* TASK TO COMPLETE:
Copy out the listing below word for word, and leave the pictures out.

— START PROVIDED DATA —

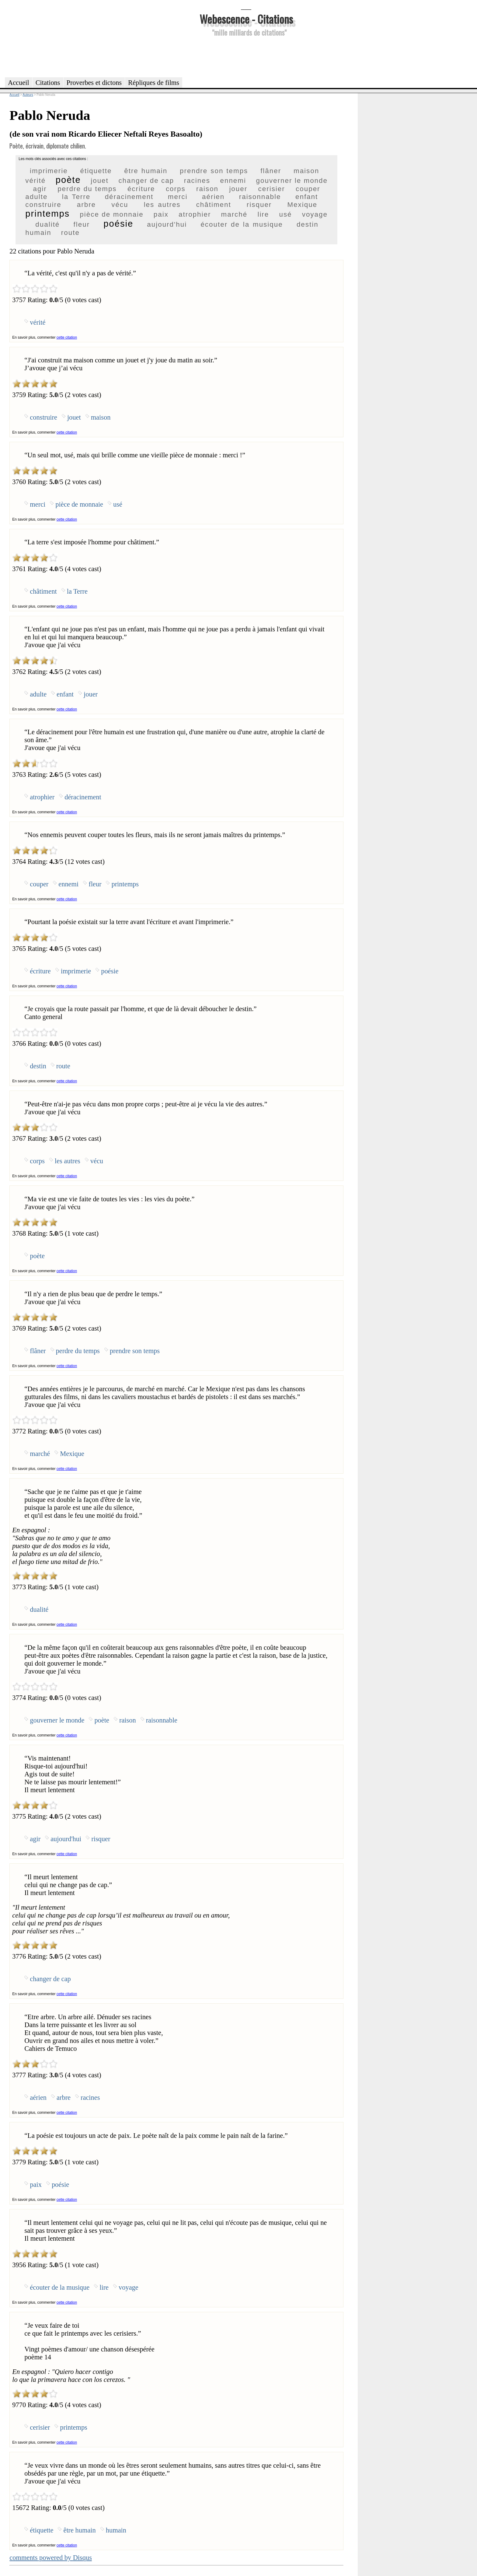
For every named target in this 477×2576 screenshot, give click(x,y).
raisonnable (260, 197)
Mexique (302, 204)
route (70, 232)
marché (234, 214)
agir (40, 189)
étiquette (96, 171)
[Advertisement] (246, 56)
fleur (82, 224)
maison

— END PROVIDED DATA —

* SOLVED EXERCISE:
For every named target in this 477×2576 screenshot, give click(x,y).
raisonnable (260, 197)
Mexique (302, 204)
route (70, 232)
marché (234, 214)
agir (40, 189)
étiquette (96, 171)
[Advertisement] (246, 56)
fleur (82, 224)
maison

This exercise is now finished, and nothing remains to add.